# Exercise
In the entries below, find the line with "Mark Икра Горбуши as favorite" and the line with "This screenshot has"; copy them and every line between them exactly, but not the pictures.

# Records to process
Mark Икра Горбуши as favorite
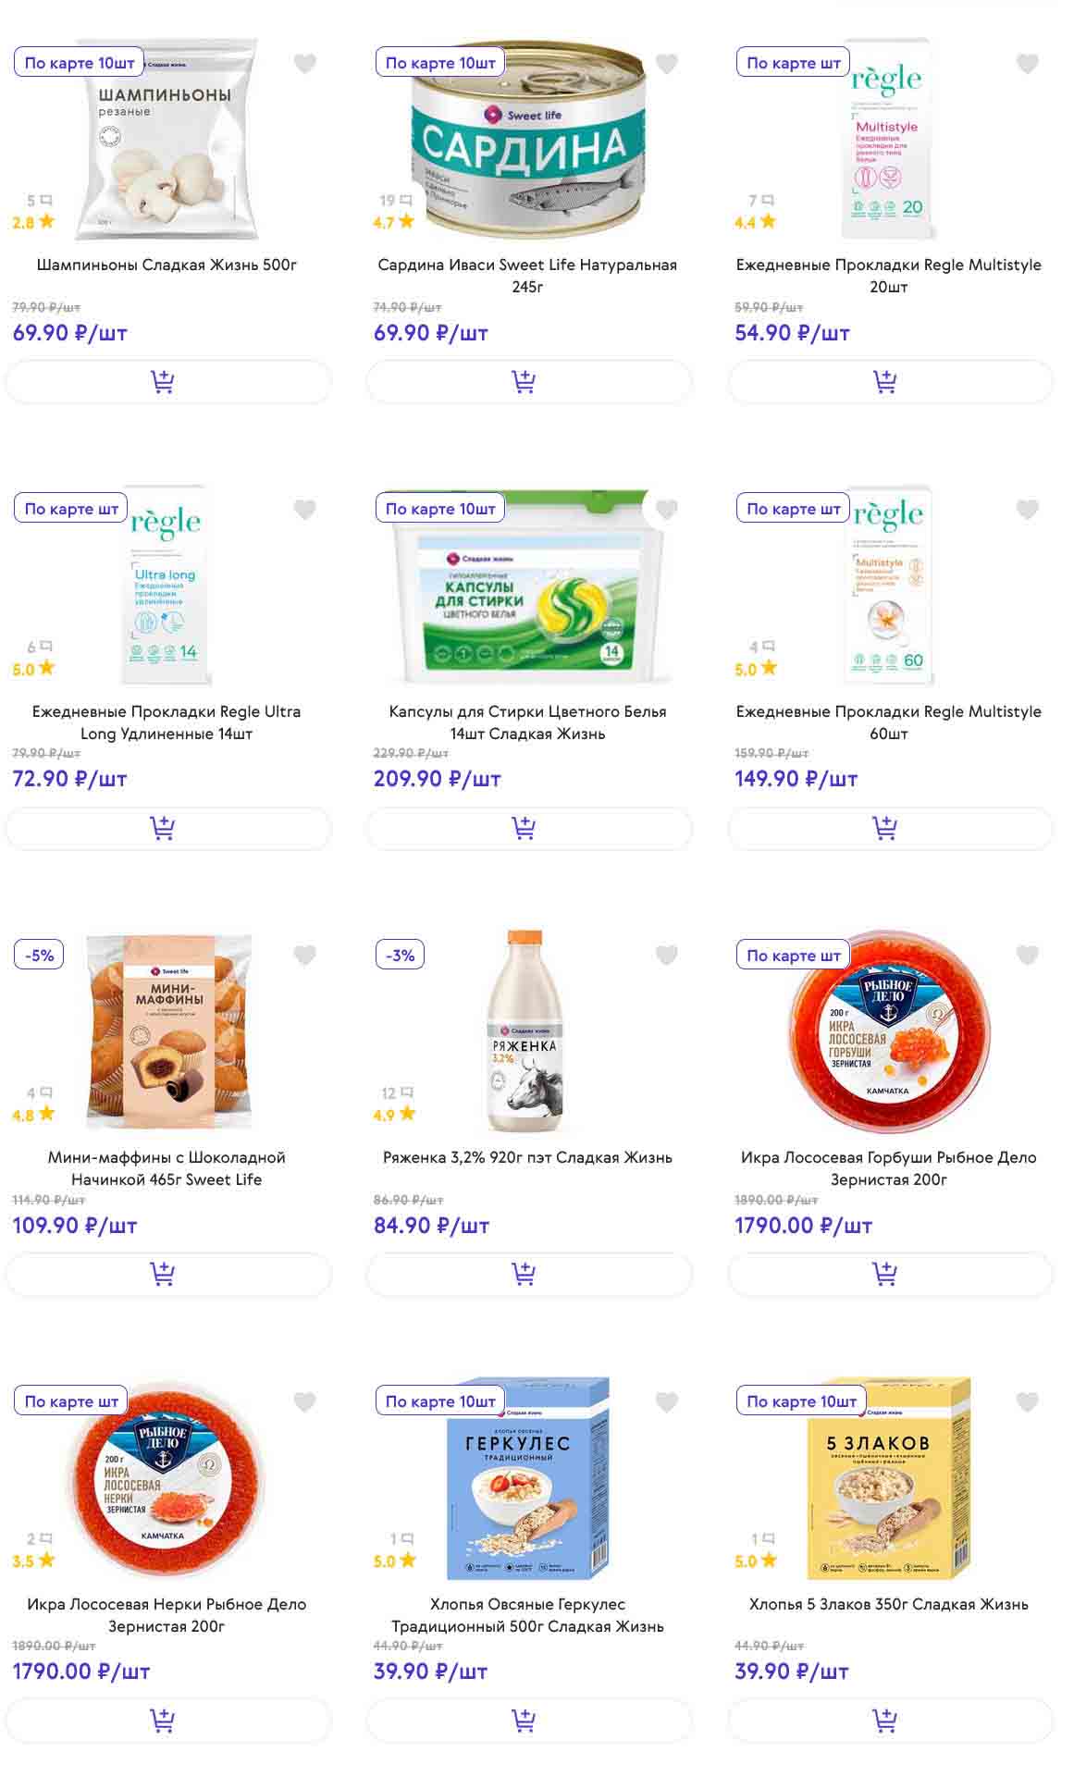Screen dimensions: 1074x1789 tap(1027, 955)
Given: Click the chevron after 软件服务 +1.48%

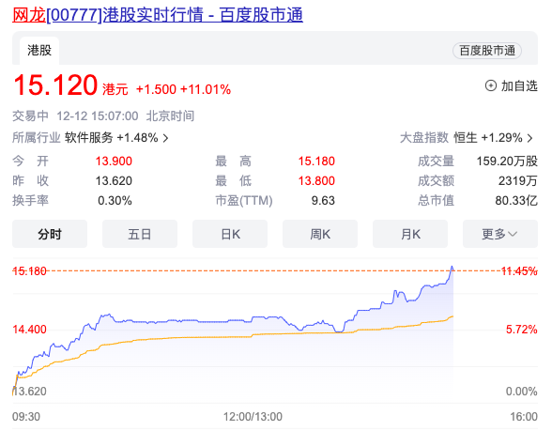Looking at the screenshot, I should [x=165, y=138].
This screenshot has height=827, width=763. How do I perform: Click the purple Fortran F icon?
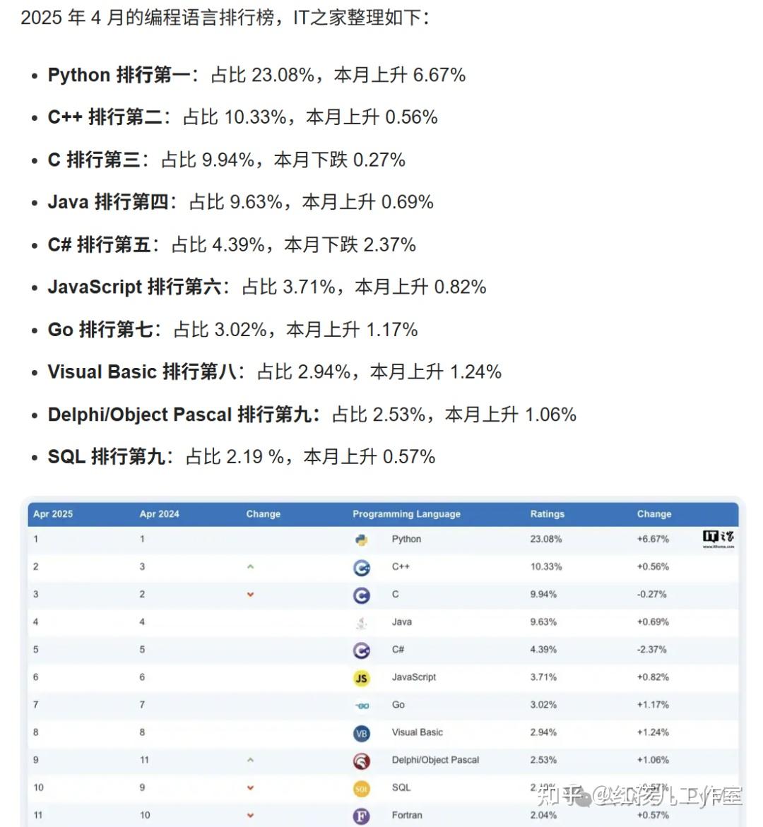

--

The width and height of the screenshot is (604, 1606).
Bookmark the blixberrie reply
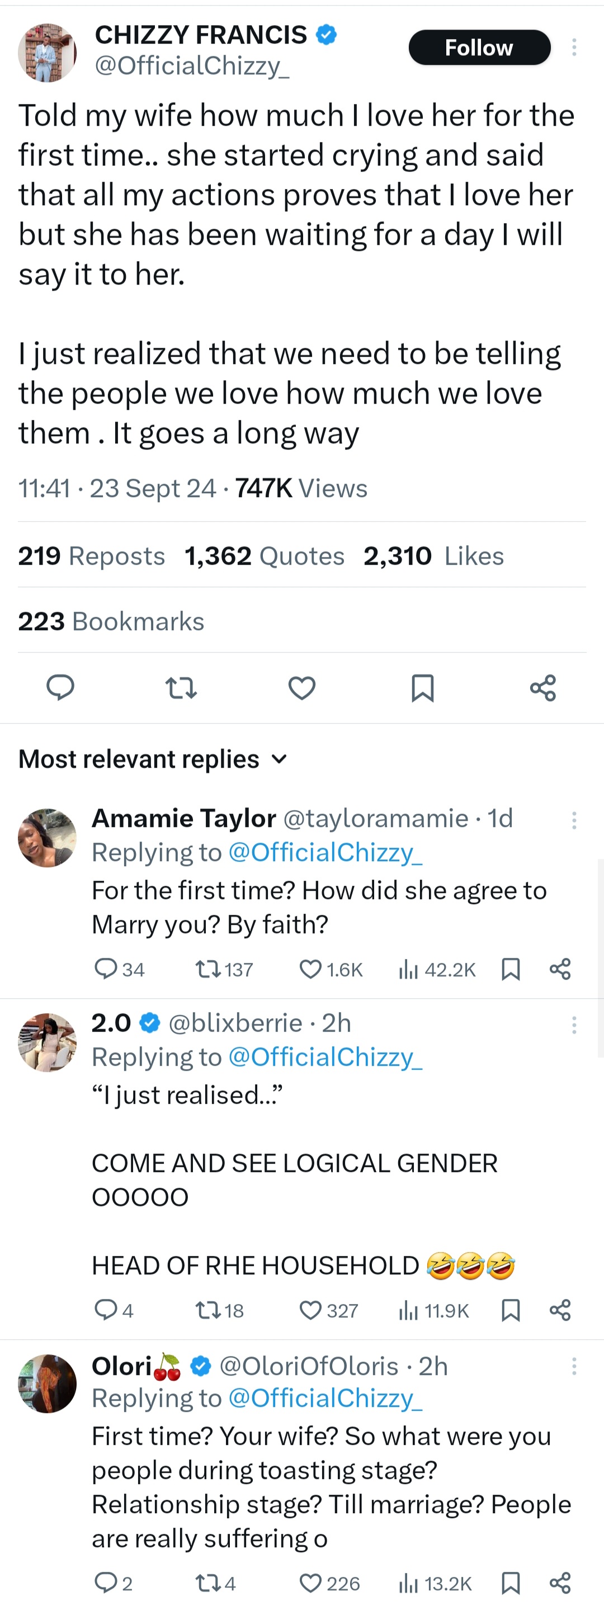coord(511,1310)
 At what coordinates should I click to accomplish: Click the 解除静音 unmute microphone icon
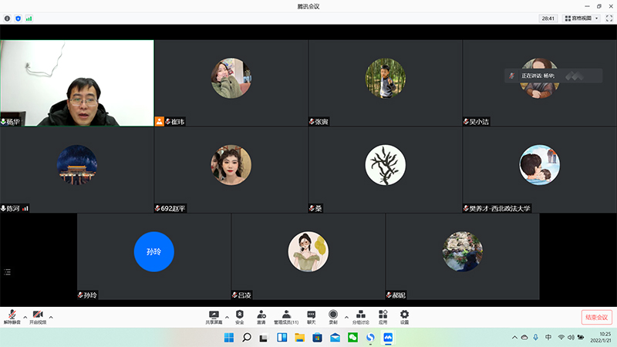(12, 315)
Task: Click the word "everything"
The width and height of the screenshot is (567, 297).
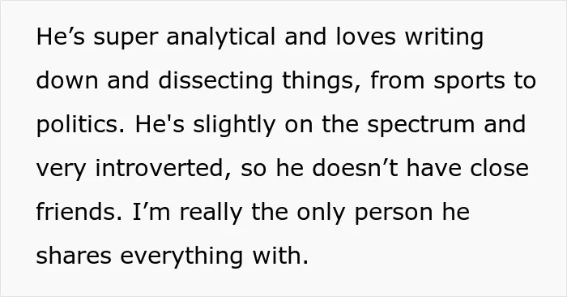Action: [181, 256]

# Output for this task
Mark Икра Горбуши as favorite
Screen dimensions: 1074x1789 tap(1027, 955)
Given: Click the chevron after 软件服务 +1.48%

Looking at the screenshot, I should [x=165, y=138].
This screenshot has height=827, width=763. How do I perform: Click the purple Fortran F icon?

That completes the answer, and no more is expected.